Portable gaming is in crisis. Dedicated handheld consoles like the Nintendo 3DS and PS Vita are primarily designed to do one thing: play games. When dedicated handheld consoles were the only game in town, console makers didn’t have a problem. But now, thanks to smartphone platforms like iOS and Android providing rich gaming experiences in their own right, Nintendo and Sony have to rise to meet that challenge.

Therein lies the problem: The handheld market has long been focused on providing an acceptable gaming experience, and has relied on being the only game in town for any sort of handheld video gaming in order to make sales. With the rise in mobile gaming that we’re seeing now, though, that sort of mentality seems increasingly outmoded. I’m catching up on much of Square Enix’s back catalog right now on my iPhone. Square’s ports of classic titles like Chrono Trigger and Final Fantasy Tactics are proof that it’s possible to provide a rich gaming experience on an iOS device.

As a college student with limited income, paying $300 or $400 for a device that does not perform multiple tasks like a smartphone or a laptop seems really steep. New games for those systems cost $40. That kind of an expenditure is just hard to swallow as a cash-strapped student, especially for a handheld experience that seems to be up to par, but nothing incredibly special.
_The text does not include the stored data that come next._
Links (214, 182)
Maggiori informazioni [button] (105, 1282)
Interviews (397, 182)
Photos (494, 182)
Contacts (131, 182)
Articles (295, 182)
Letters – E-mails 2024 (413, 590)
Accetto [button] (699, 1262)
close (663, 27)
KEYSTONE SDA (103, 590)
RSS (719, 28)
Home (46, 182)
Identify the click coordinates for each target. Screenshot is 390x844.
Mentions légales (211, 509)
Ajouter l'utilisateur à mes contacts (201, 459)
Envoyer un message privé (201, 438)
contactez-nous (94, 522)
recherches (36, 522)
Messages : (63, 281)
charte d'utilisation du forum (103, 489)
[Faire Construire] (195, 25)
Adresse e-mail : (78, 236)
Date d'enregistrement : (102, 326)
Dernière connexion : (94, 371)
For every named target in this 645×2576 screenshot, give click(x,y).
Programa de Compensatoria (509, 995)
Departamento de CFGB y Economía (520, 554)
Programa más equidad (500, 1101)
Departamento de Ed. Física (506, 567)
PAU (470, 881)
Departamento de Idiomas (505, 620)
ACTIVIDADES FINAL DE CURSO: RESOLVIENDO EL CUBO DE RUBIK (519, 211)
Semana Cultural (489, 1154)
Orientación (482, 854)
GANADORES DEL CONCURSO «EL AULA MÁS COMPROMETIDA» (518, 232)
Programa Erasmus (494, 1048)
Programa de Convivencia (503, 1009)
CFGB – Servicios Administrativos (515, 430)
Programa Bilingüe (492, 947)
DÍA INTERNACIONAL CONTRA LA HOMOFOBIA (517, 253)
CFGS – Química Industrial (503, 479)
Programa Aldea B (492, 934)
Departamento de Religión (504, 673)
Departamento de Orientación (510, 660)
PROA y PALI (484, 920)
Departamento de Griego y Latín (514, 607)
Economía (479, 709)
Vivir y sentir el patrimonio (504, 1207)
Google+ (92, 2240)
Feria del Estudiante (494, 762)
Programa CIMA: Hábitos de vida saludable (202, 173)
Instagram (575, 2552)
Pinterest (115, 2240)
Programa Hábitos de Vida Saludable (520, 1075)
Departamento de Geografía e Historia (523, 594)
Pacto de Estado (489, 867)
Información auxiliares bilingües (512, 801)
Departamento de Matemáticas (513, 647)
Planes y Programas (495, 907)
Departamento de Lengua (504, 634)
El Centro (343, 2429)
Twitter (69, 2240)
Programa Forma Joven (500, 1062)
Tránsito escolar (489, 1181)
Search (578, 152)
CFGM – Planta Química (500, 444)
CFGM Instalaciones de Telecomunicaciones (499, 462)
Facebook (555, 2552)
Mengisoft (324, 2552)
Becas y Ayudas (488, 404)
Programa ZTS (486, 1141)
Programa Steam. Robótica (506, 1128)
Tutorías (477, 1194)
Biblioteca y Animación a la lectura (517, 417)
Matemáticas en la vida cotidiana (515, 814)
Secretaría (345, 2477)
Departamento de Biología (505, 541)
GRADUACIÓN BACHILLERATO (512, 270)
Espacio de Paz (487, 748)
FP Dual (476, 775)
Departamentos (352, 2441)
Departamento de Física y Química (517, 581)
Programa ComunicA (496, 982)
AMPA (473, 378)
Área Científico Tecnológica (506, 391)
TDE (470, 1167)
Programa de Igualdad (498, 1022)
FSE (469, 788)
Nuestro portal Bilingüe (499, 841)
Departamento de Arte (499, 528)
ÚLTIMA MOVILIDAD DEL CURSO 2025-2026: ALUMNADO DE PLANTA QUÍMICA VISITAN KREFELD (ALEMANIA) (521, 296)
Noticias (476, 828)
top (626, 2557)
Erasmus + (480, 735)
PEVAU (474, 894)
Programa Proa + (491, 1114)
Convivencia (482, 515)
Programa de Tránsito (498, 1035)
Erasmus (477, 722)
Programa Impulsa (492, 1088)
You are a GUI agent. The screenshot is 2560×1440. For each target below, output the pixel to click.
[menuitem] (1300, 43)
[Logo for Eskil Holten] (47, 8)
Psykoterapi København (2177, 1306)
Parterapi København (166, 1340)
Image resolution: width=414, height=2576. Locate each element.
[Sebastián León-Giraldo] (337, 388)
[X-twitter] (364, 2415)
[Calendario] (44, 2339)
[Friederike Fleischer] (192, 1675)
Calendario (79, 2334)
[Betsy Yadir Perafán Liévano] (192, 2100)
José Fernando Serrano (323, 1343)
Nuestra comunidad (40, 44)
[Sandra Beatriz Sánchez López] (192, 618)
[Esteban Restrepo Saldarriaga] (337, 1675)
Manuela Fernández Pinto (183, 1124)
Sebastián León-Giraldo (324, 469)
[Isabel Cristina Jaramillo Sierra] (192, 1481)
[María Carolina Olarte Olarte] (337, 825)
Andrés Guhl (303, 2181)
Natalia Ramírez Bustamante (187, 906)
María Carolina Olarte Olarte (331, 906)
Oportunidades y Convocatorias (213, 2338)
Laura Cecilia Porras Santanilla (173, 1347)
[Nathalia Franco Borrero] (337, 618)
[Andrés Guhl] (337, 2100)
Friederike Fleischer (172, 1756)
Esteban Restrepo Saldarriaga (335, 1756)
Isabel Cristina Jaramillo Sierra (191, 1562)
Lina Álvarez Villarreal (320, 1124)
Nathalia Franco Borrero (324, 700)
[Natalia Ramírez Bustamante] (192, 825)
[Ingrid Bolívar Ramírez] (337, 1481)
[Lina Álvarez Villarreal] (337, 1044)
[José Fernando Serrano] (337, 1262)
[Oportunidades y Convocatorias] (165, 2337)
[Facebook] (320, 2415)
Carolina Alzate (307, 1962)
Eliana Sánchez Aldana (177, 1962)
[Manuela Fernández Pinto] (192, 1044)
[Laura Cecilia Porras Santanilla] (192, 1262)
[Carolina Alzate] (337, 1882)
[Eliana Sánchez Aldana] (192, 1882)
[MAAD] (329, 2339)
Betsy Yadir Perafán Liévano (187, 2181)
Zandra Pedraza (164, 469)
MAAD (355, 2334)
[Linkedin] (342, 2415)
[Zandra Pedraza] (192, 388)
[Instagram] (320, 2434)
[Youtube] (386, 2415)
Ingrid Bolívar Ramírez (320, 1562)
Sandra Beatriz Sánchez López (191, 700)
I don’t want to see handheld consoles disappear, though. Complex gameplay, especially when it comes to certain genres like shooters, is incredibly difficult to execute on a device with no physical buttons. I firmly believe that handhelds can continue to be a driver of innovation in portable gaming, but Nintendo and Sony have to step up their execution, and prove that their consoles are worth the extra money.